▸ Activity
Everything in the listing below from the line containing "You are a computer-use" through the line containing "Instruction: Click the" must be repeated exactly; the remaining lines are not wanted.

▸ Exercise inputs
────

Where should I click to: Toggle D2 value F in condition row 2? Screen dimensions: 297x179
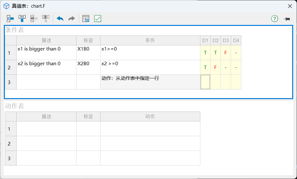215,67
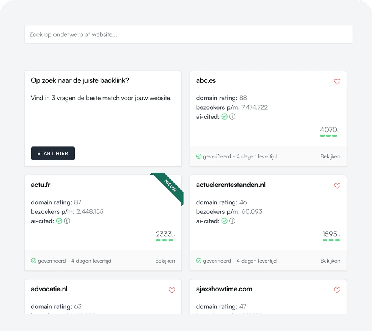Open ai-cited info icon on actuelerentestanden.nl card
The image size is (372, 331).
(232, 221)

────

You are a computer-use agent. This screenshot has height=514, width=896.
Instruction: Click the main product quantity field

────

▸ Answer section
You are a computer-use agent. This screenshot has height=514, width=896.
Instruction: Click the main product quantity field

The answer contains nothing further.